Dr Kanwar’s talk was focused on sharing a real-world clinical experience in heart failure recovery with temporary and durable left ventricular assist devices (LVAD). Dr Kanwar noted that until recently, discussions and terminology on LVAD, heart failure and cardiogenic shock were siloed and considered separately, rather than noting and exploring the connections between these conditions and therapies.
Dr Kanwar explained the notion of ‘recovery disconnect’, where carefully curated patient selections can result in 50% survival in studies such as RESTAGE-HF,1 but in large-scale databases, such as INTERMACS, survival to explant may be as low as 1–2%.2
Furthermore, although there are more patients recommended for and receiving heart transplants, there are fewer patients being removed from the transplant list or reported as on a path to recovery. This suggests that patients may be ‘rushed’ to transplant without enough time with an LVAD to determine the likelihood of recovery, especially since the United Network for Organ Sharing allocation policy change.3
As an example, Dr Kanwar described a case of a patient who, upon review, most clinicians recommended for urgent transplant; however, Dr Kanwar and her team instead proceeded with a durable LVAD as a bridge to transplant and began guideline-directed medical therapy (GDMT). The device was explanted 11 months later, and the patient’s left ventricular ejection fraction remains at 55% 3 years later.

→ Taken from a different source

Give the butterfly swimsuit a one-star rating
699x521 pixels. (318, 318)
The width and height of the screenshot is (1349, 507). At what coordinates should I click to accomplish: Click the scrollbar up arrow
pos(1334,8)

This concept for providing ample time and support for recovery is not new. The use of mechanical circulatory support (MCS) as a bridge to recovery may promote myocardial recovery, resulting in higher rates of clinically successful device explants. As such, LVAD optimisation must be personalised, with the goal of recovery rather than transplant. Patients should be evaluated on a case-by-case basis to determine the haemodynamic needs and reversibility of the condition, and then therapies, particularly unloading devices, must be tailored to the specific needs of the patient. LVAD can be used as a durable support and bridge to recovery, as well as a bridge to transplant.
For the various types of MCS, there are different considerations depending on the goals of the therapy. Patients must be carefully phenotyped with regard to their likelihood of recovery (Figure 1); their long-term outcome goals need to be considered to determine the therapeutic aims. Temporary MCS provides early and upfront unloading, rhythm control, non-cardiac end-organ management, patient mobility and improved quality of life. Furthermore, it allows for time to monitor the patient’s metrics and determine an exit strategy.

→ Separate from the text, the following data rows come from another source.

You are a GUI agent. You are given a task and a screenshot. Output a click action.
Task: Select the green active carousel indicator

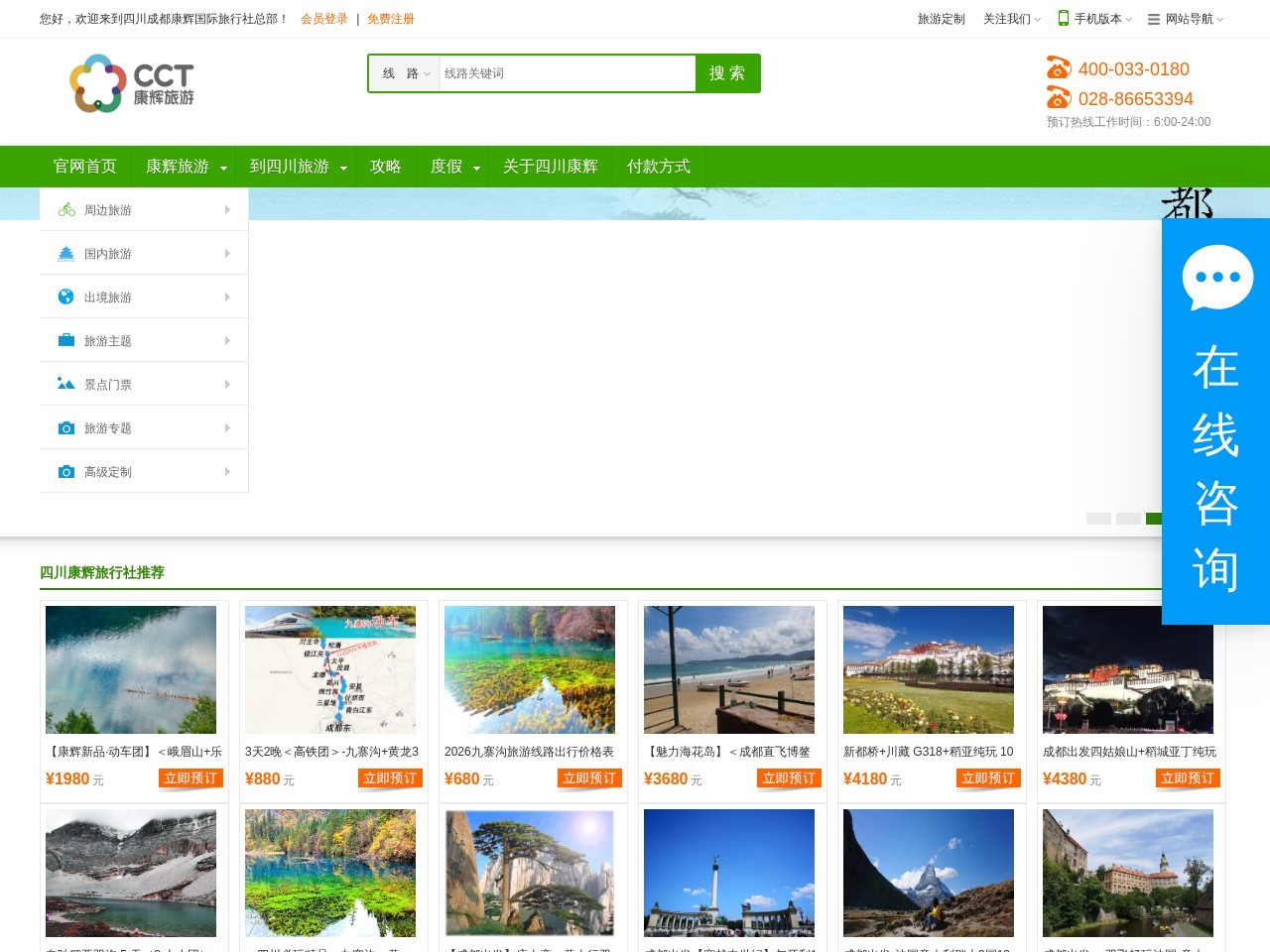[x=1154, y=519]
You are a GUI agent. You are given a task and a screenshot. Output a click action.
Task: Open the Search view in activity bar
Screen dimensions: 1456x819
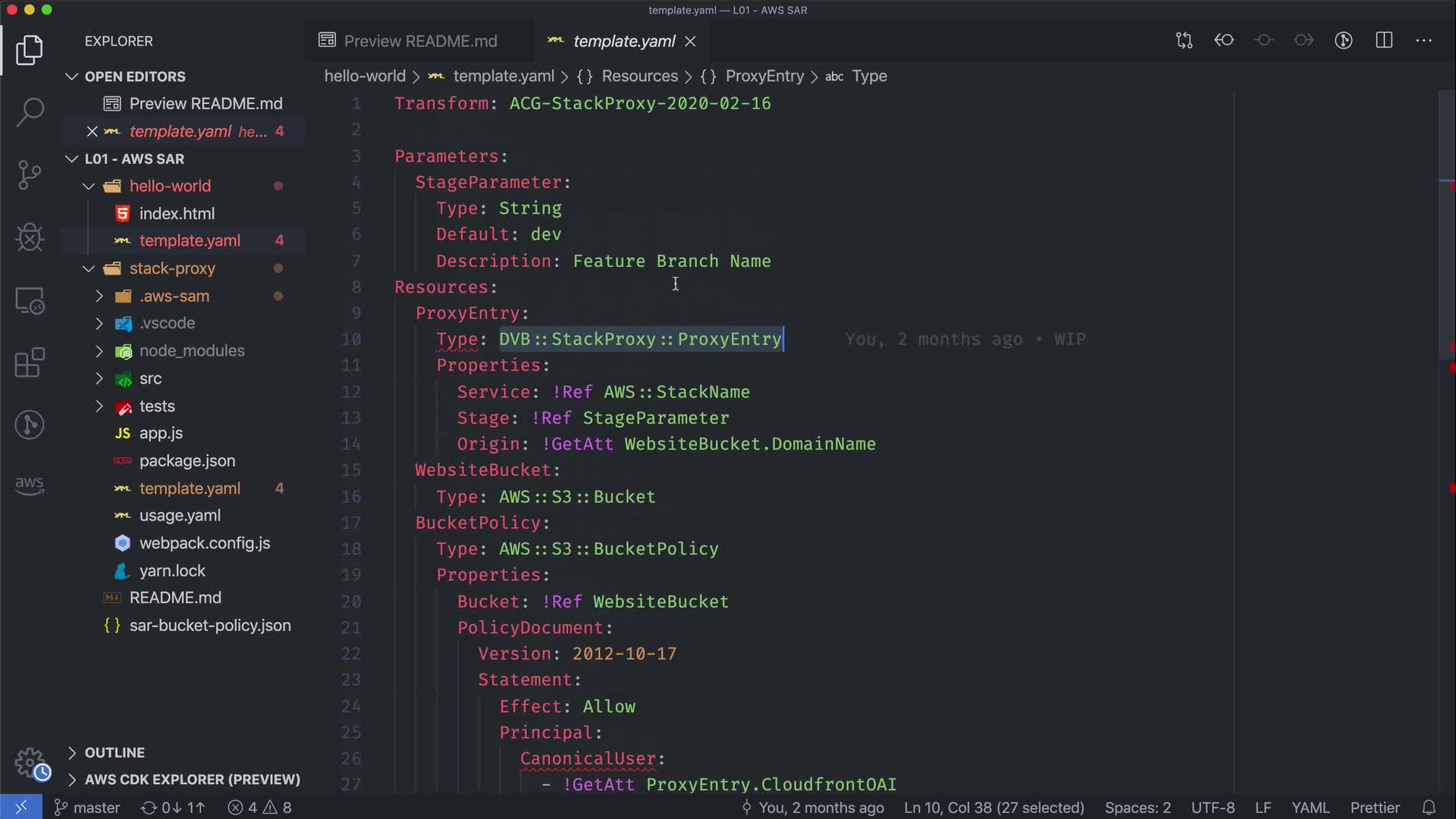30,112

Durable LVAD provides a long timeline, where appropriate patients are optimised and prepared carefully before, during and after device implantation. The patients should receive appropriate GDMT with careful monitoring, and device explantation should be considered upon long-term improvement.
Dr Kanwar concluded that biology is not binary and recovery is not just about device explantation. Important consideration must be given to the specifics of each patient in order to determine the best path for their specific medical needs and goals, with transplant as a last option rather than a primary goal.